Zero consideration is given to the effects that standardized tests and academic streaming have on children, while recommending both practices begin at earlier ages than currently exist.
It makes absolutely no mention about curriculum being an important tool to engage students.
The primary factors for student success are not about understanding Alberta's resource rich economy, nor making contact with potential employers, but feeling heard, building confidence and feeling relevant, and valued.
This panel jumped all over the place covering issues of economy, employment, standardize testing, cursive writing and even creating an “end student”. The assembly line tone of this report runs absolutely contrary to everything public education is meant to be and meant to achieve.
Children are not “end products”.
Students should not spend 12 years interviewing for jobs.
This curriculum review panel is a real time example of Goodhart’s Law: When a measure becomes a target, it ceases to be a good measure.
We should be very concerned that this document in any way will guide our government in creating curriculum for our children.

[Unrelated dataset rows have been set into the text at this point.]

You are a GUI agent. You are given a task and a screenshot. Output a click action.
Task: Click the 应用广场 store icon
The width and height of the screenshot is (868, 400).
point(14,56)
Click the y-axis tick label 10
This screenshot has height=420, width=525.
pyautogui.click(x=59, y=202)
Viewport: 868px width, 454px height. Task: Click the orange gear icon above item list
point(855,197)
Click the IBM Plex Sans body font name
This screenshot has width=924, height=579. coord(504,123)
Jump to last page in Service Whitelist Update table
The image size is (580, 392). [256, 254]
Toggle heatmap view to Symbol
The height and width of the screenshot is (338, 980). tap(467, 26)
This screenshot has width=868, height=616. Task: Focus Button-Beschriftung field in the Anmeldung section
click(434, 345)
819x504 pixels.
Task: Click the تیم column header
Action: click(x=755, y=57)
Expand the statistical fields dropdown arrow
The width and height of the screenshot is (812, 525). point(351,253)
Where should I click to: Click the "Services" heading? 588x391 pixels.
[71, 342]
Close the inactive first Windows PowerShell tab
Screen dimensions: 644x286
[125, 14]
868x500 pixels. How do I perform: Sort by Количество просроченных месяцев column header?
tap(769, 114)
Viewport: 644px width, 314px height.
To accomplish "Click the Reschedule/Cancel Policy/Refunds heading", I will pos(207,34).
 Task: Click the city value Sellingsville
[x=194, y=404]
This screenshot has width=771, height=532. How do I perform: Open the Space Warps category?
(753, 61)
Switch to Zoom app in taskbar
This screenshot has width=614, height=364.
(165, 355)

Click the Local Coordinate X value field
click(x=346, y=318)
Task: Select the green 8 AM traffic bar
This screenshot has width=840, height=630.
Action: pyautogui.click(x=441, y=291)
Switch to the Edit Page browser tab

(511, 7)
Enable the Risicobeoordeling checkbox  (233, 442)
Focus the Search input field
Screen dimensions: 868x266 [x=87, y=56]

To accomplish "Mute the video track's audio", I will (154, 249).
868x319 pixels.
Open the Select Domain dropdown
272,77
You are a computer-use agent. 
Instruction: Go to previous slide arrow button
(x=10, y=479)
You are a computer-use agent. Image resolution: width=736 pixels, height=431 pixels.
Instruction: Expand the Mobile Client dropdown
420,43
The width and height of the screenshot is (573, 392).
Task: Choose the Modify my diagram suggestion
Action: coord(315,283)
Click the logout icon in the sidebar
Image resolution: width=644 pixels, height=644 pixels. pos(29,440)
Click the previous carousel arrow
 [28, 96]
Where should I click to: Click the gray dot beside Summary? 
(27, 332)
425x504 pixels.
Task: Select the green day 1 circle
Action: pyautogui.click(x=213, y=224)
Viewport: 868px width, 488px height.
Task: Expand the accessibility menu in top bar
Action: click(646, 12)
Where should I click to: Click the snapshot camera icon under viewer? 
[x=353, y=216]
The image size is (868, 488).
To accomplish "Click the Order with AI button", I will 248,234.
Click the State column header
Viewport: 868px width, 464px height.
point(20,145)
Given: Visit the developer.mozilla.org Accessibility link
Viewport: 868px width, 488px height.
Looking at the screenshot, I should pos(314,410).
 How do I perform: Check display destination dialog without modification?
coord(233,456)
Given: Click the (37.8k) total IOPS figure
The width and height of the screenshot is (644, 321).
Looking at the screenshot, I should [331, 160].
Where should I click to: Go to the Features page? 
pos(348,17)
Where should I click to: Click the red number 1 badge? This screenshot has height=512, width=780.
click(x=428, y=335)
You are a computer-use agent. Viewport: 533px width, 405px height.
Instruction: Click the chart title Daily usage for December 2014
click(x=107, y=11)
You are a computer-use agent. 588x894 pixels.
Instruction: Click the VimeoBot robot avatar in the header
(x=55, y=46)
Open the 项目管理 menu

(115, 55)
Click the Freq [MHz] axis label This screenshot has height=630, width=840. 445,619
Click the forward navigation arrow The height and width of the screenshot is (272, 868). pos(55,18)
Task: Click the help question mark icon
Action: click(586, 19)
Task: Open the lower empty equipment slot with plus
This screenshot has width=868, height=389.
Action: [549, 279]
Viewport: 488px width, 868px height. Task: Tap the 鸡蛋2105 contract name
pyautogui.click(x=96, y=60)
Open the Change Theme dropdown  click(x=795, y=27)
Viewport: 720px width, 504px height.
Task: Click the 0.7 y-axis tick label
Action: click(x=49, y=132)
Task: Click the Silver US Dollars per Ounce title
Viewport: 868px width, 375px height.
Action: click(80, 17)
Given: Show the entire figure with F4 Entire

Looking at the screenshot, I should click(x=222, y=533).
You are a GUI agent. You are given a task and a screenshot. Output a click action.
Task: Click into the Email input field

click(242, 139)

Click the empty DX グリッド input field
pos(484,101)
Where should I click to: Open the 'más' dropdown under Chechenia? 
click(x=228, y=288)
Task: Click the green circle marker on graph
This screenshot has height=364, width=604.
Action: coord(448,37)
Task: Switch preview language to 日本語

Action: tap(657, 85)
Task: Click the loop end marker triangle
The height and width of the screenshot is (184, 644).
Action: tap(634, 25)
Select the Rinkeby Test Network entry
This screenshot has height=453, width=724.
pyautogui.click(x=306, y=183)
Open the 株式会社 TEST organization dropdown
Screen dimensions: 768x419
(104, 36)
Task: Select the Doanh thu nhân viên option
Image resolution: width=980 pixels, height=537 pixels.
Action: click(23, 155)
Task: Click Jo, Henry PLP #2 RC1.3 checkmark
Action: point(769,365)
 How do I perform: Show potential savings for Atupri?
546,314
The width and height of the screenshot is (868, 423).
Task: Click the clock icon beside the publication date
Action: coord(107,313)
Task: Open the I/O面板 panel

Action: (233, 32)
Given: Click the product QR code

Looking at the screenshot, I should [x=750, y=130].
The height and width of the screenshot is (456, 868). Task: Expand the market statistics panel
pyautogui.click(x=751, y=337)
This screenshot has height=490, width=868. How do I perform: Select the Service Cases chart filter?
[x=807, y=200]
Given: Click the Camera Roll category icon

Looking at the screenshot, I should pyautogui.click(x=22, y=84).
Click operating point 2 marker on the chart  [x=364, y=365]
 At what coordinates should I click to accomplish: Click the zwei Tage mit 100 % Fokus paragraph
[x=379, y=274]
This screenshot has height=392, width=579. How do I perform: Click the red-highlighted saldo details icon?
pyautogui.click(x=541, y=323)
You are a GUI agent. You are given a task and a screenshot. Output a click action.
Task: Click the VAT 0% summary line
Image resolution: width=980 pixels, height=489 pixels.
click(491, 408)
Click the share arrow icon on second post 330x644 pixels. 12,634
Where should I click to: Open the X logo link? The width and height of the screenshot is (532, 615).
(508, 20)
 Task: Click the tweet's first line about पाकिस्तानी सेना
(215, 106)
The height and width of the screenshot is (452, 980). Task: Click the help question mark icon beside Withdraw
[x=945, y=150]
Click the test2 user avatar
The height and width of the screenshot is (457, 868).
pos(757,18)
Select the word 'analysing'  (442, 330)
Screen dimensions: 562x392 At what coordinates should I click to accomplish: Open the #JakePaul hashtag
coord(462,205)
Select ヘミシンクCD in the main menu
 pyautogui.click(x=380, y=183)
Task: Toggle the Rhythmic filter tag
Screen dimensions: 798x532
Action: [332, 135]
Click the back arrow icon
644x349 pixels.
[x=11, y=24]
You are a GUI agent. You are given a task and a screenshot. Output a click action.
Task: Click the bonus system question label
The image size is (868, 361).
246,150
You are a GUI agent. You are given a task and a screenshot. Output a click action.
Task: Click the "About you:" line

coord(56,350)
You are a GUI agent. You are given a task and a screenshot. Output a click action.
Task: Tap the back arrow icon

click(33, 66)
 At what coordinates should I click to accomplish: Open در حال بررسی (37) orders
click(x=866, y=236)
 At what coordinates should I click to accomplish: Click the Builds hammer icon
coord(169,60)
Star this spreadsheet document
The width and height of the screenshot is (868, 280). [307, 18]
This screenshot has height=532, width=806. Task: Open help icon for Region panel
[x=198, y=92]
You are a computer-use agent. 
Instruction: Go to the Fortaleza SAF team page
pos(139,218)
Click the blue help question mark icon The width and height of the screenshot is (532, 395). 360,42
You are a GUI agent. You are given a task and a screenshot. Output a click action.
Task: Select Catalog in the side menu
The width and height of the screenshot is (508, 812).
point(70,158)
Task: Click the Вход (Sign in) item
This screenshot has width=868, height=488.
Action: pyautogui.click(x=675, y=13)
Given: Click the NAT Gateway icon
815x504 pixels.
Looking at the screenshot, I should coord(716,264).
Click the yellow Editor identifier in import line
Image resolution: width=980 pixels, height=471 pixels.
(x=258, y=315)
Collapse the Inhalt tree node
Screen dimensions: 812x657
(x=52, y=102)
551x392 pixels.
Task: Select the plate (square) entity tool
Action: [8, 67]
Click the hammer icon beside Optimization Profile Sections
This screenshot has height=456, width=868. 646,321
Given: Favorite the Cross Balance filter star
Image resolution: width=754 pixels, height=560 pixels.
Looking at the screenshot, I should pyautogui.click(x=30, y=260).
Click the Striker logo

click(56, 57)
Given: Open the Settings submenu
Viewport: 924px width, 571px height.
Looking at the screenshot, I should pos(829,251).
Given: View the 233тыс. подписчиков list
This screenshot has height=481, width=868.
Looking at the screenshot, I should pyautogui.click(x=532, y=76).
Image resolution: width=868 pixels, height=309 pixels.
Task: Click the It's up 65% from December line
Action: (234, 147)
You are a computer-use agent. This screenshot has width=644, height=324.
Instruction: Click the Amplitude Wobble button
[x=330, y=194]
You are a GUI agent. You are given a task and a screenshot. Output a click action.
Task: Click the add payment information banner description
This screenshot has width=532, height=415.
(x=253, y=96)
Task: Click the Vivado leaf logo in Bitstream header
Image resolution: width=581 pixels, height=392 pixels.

Have your voices heard. Write your MLA, write the Minister Adriana LaGrange, organize in your community, start conversations at school council about advocacy in lieu of fundraising, attend an SOS info session if possible. Start contemplating actions you can take in your communities that show your support for public education, students, and teachers. If you have a child in grades 6 or 9, consider opting out of standardized tests this year.
We are currently working on an Advocate’s Toolkit with information on how to get active in your community that we hope to have available shortly. In the meantime, keep the conversations going, let’s reclaim public education.